EXERCISE BRIEF:
Decide whether each statement below agrees with the speech excerpt that follows. For each one, answer yes or no and quote the exact words from the speech excerpt that settle it.
(a) The speaker says the financial markets have been in bad shape for several years.
(b) The speaker says bailing out bad debt is how to restore growth.
(c) The speaker calls the idea that liberty means running your life as you please a bad one.

Top of EXCERPT PROVIDED

And if you understand where liberty comes from, and it comes to us in a natural way, you should have a right to your life, right to your liberty and you ought to have the right to keep your own money.  [applause, cheers]  And that would solve a lot of our problems.  But the other goal in my effort to spread the message of liberty is that to have an understanding of liberty we have to get this splitting up of what freedom is all about into two bunches.  One bunch says well liberty means that you can run your life as you please, which sounds like a good idea to me.  And the other one says no, we want to run your life, but we want to allow you to spend your money as you please.  What would be so bad about a country that said you have a right to your life and run your life as you please and allow you to spend your money as you please as well?  [applause]

But the correction has to come not only with the change of our foreign policy; we have to deal with the monetary system because it is coming to an end.  With the financial markets are in shambles and they've been that way for several years and it's going to get much worse because we're trying to correct forty years of mistakes, forty years of debt accumulation and mal-investment.

And the one thing that is a little more difficult to understand but it's a very important economic issue.  If you have a pile of debt, in order to get growth again, if you're spending all your money on paying the interest it won't work.  You don't bail out bad debt.  That's why the bailouts were so bad, and it's a tragedy that the debt of the people who made all the money got bailed out.  They got your money and you got the bad economy.  [applause]  If an individual is bankrupt and has too many credit cards and too many cars and they lose their job or downsize on their job and their income, they know they have to cut back, get rid of the credit cards, sell a couple of cars, and once they get out of debt they can have economic growth again.  And a country has to do the same thing.

Bottom of EXCERPT PROVIDED
Top of EXCERPTED RECORDS

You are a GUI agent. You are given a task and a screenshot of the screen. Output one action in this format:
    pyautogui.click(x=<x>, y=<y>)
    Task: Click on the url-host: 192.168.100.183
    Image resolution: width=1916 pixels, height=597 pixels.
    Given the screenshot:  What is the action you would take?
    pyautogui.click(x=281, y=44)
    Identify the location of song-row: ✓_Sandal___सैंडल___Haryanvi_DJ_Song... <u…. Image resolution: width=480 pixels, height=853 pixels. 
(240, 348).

Bottom of EXCERPTED RECORDS
Top of EXCERPTED RECORDS

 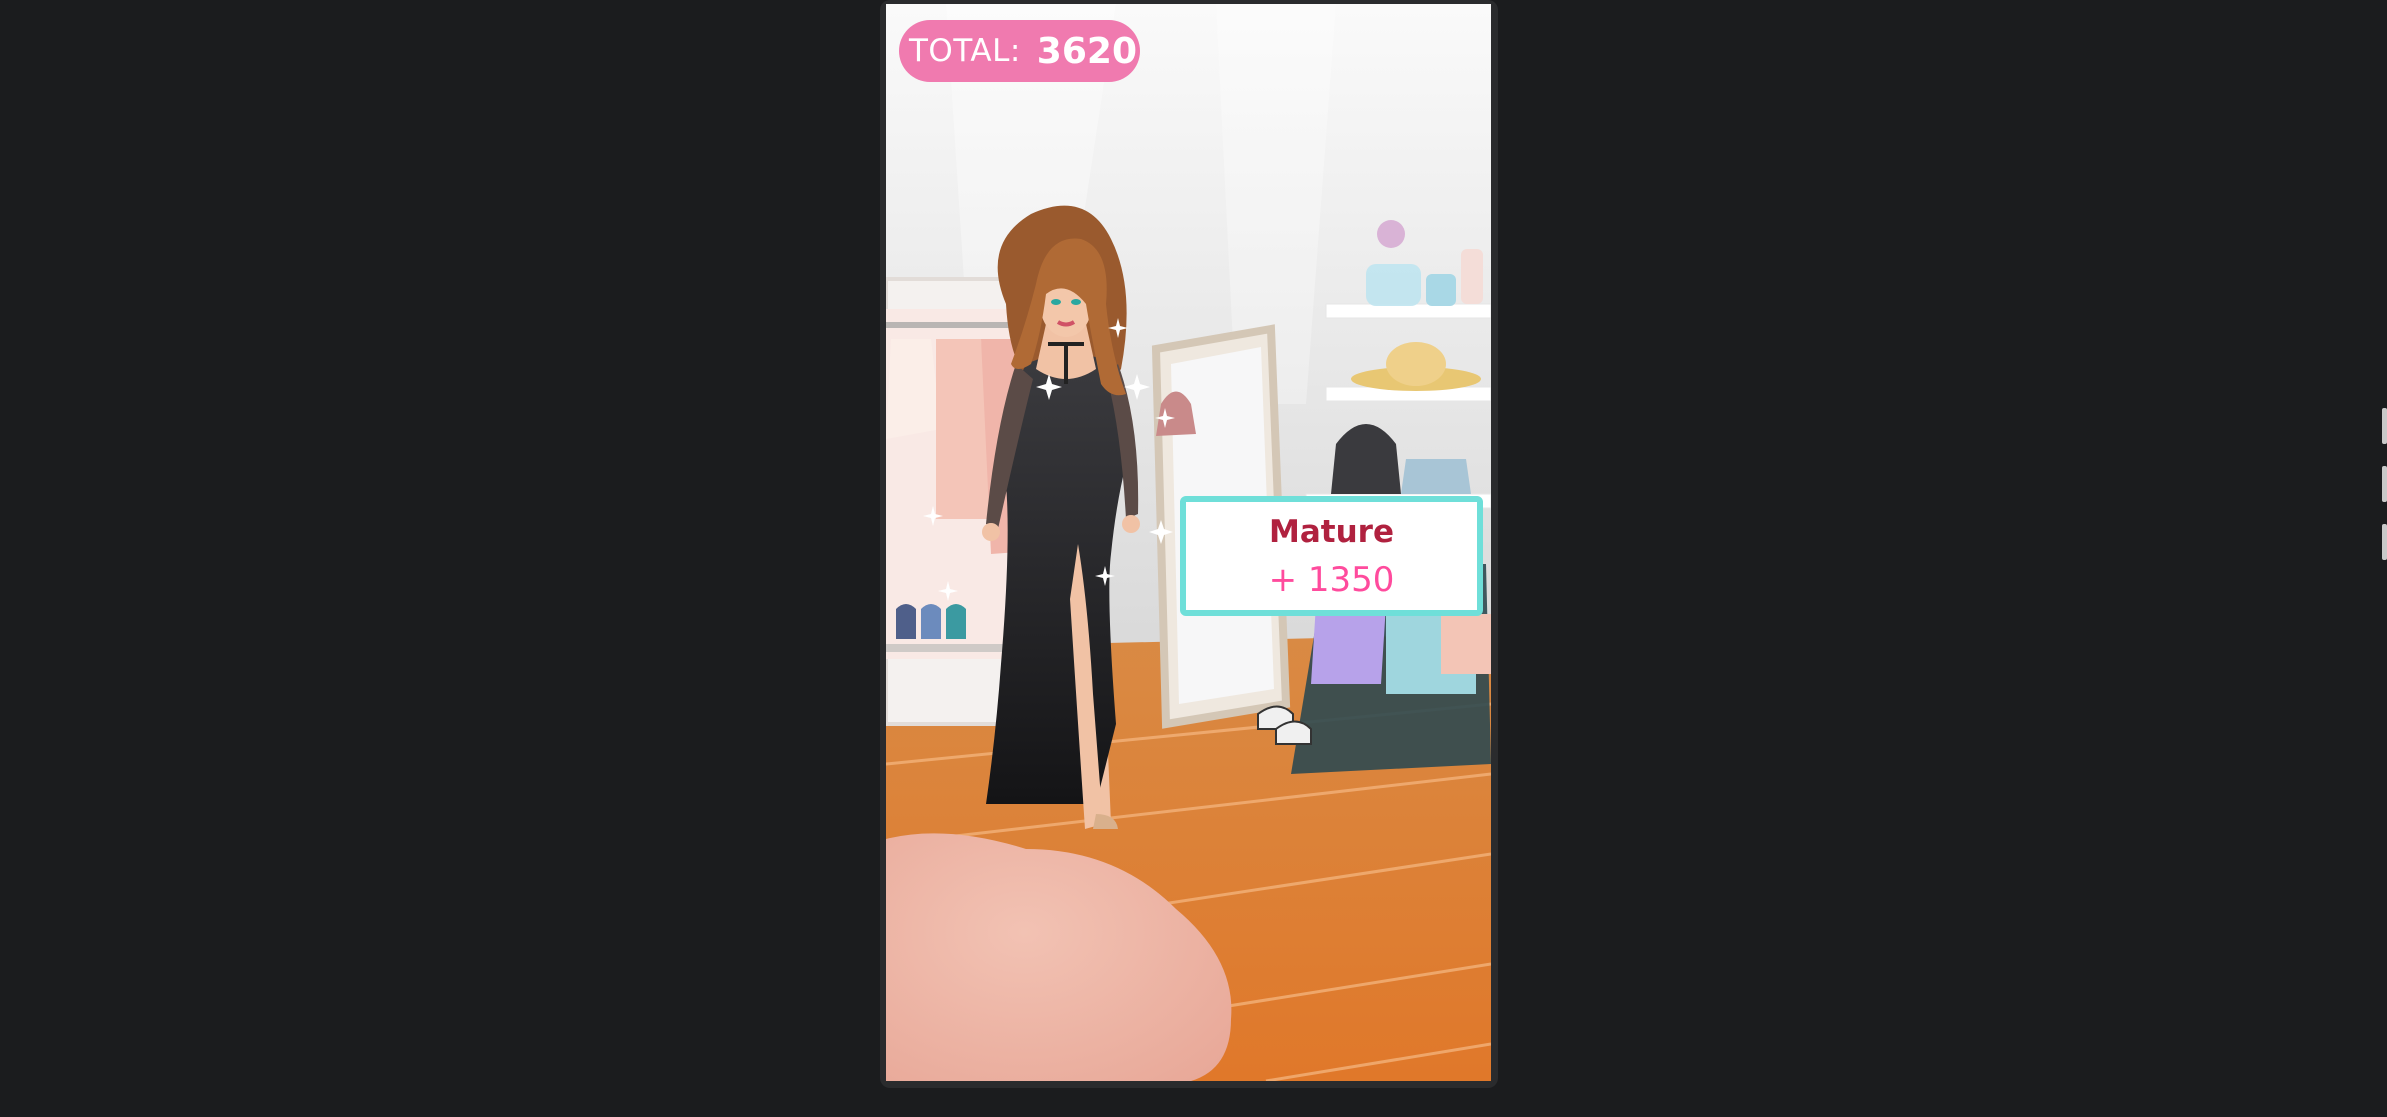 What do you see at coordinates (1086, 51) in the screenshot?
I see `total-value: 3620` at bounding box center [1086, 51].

Bottom of EXCERPTED RECORDS

SOLUTION TO THE EXERCISE:
(a) Yes: "the financial markets are in shambles and they've been that way for several years"
(b) No: "You don't bail out bad debt."
(c) No: "which sounds like a good idea to me"